[Opening Records shown section]

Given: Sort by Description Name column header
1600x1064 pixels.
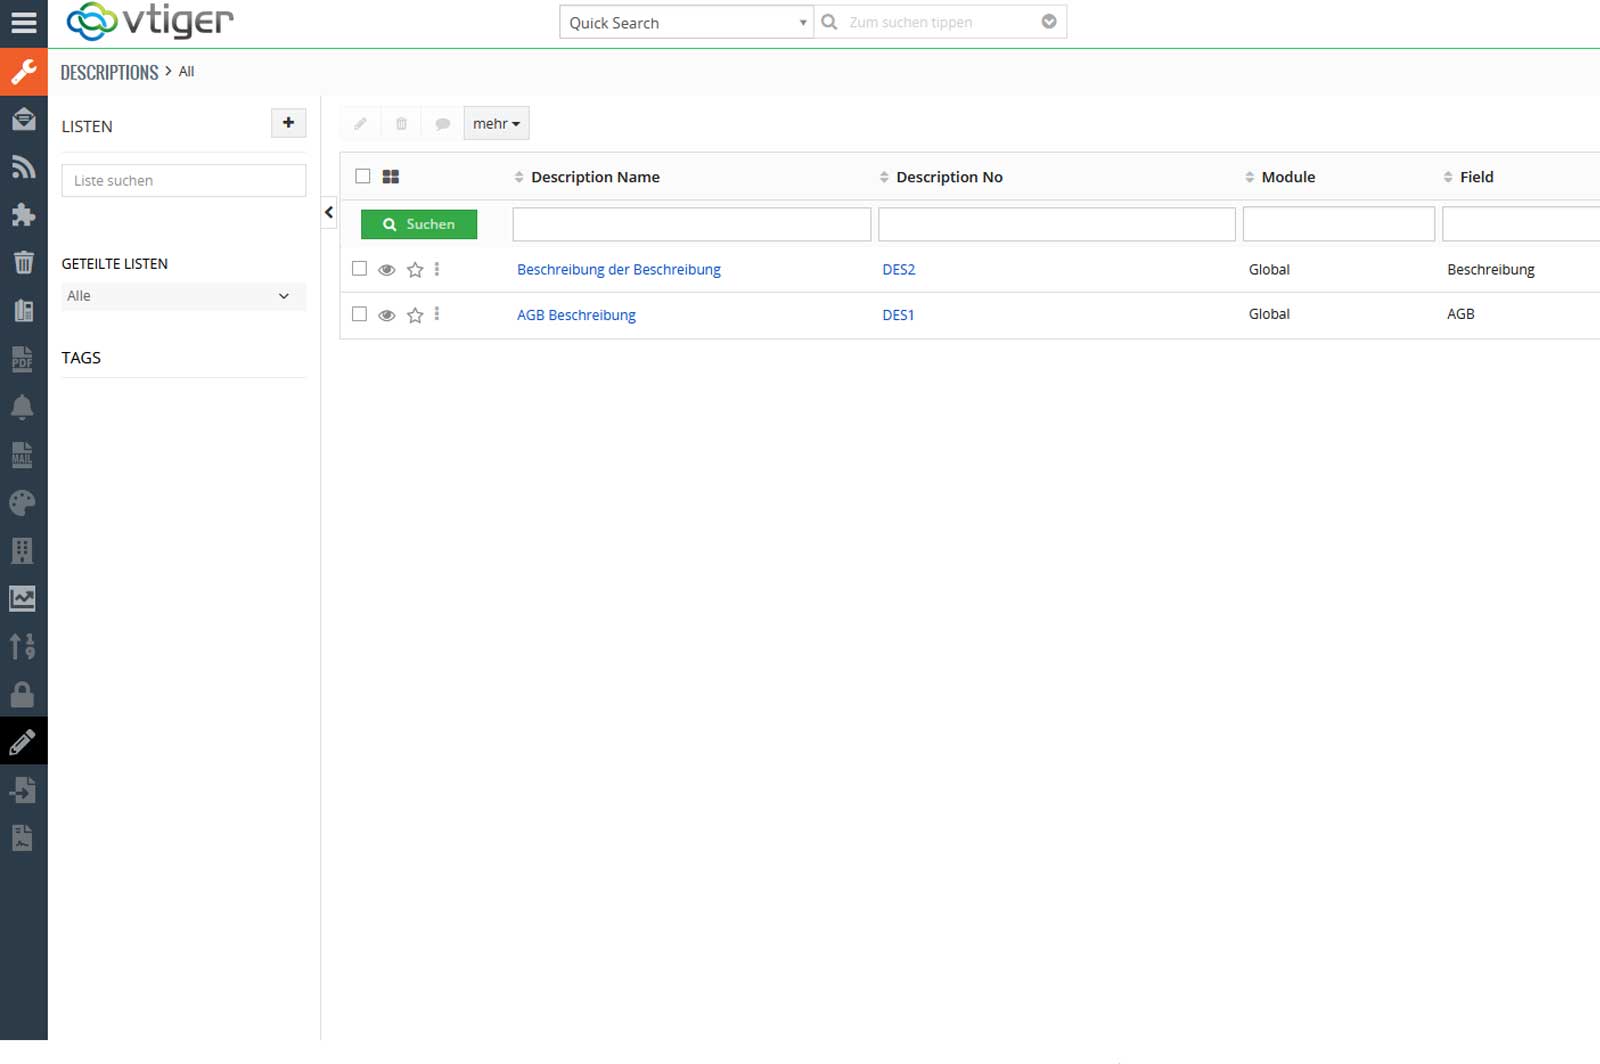Looking at the screenshot, I should pyautogui.click(x=595, y=177).

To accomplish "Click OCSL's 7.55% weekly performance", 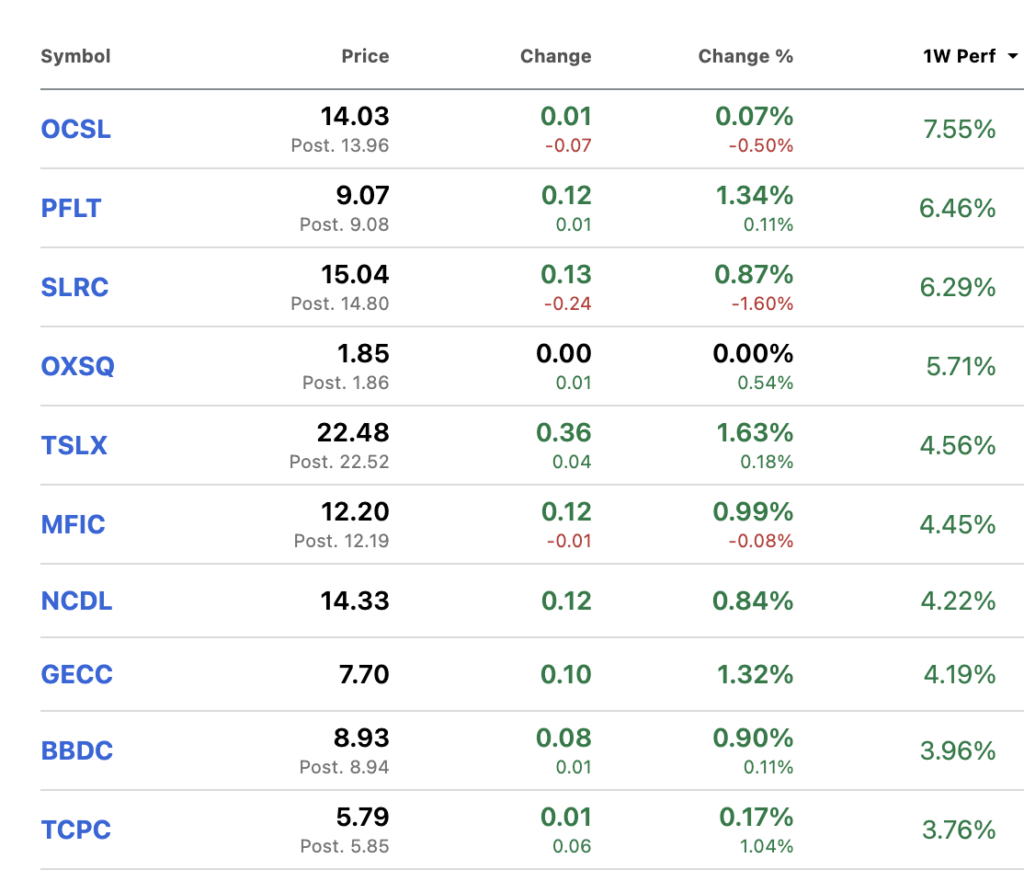I will pyautogui.click(x=959, y=129).
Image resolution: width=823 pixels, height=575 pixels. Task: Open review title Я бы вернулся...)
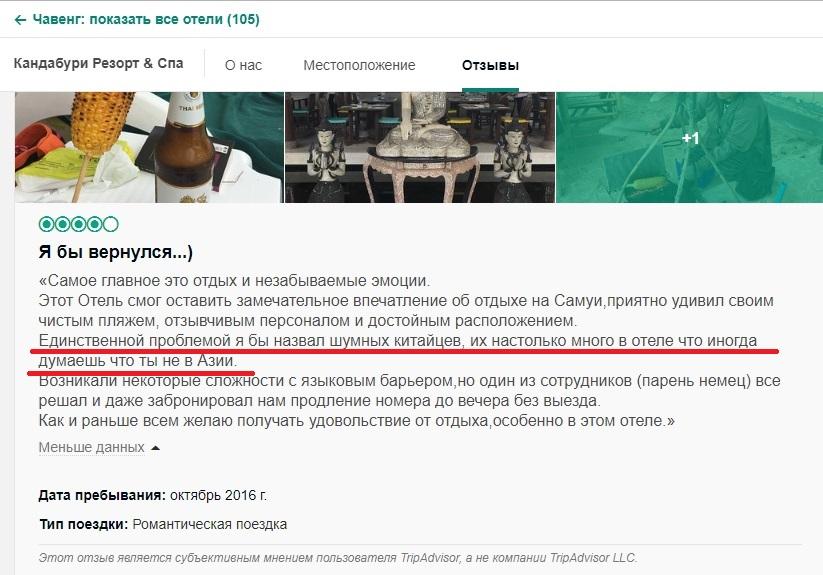pos(116,252)
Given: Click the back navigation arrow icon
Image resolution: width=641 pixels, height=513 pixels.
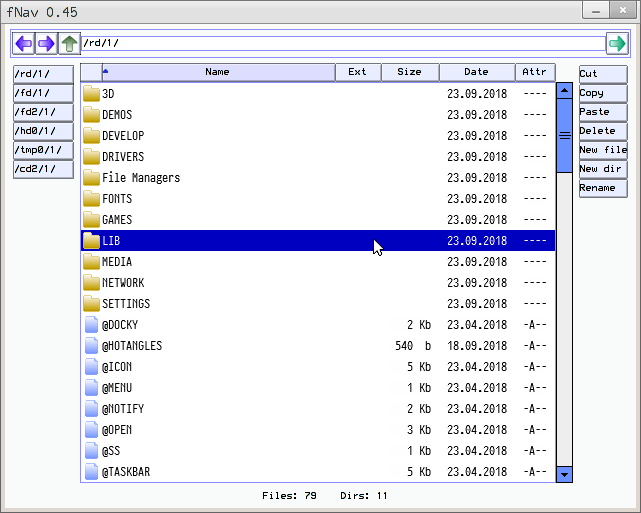Looking at the screenshot, I should (x=24, y=44).
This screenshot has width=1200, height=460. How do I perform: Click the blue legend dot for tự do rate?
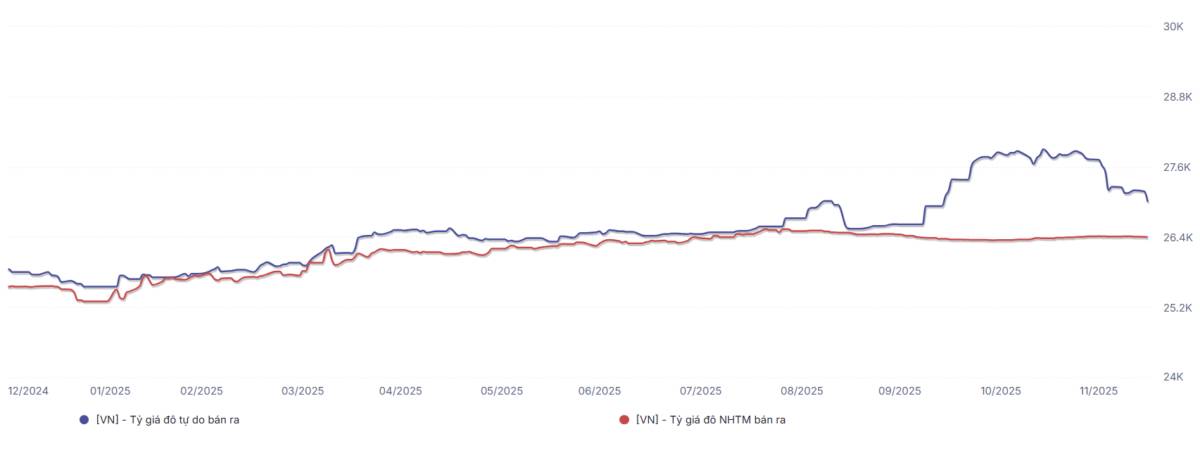pyautogui.click(x=84, y=420)
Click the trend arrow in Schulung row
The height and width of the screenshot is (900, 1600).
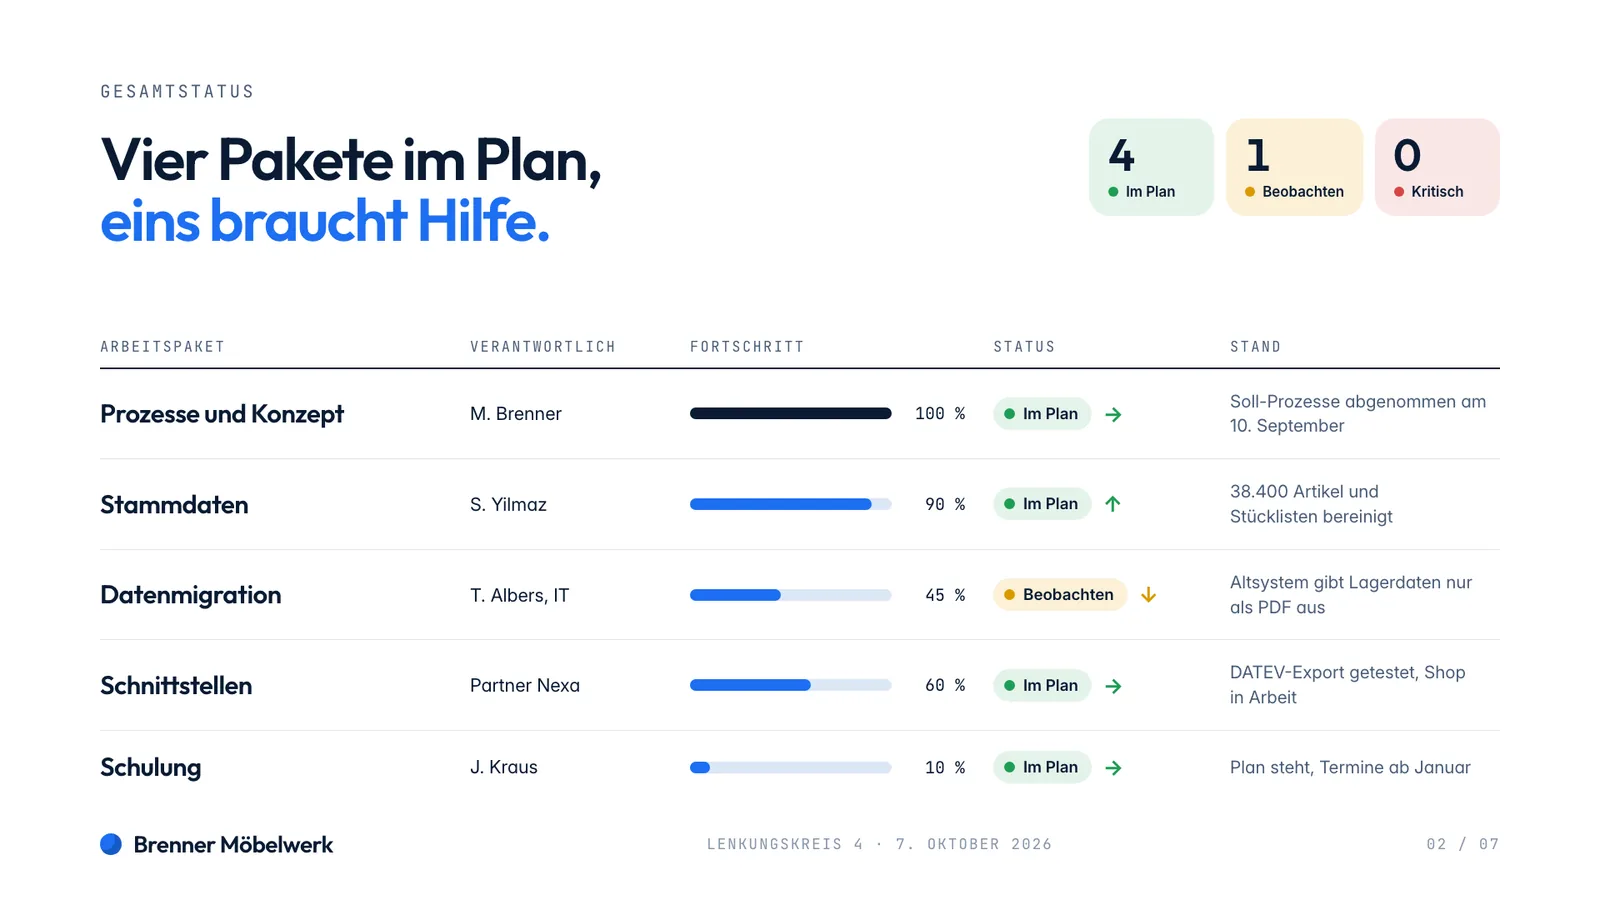[1113, 768]
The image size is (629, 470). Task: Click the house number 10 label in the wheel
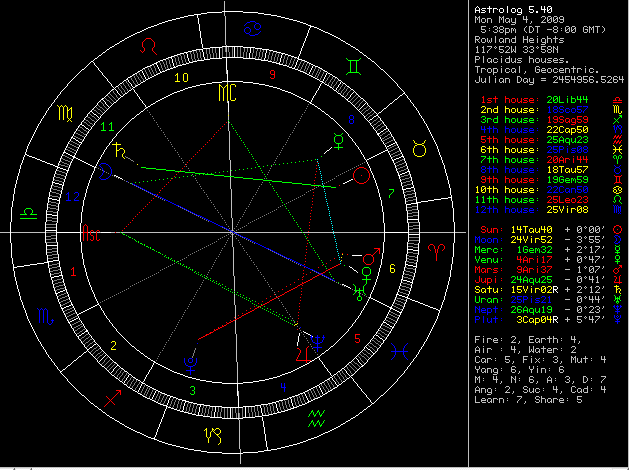tap(181, 76)
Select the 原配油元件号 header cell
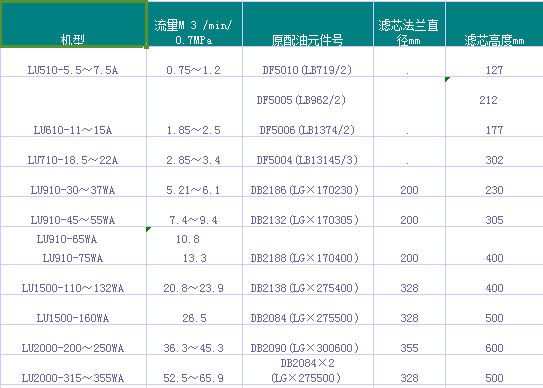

[Closing Records shown section]

__What is being asked__. Repeat word for word the lines starting at the one with "The image size" and ending at the final line of the records above, both included; no pictures.

__Answer to this exercise__.
The image size is (629, 470). Task: Click the house number 10 label in the wheel
tap(181, 76)
Select the 原配油元件号 header cell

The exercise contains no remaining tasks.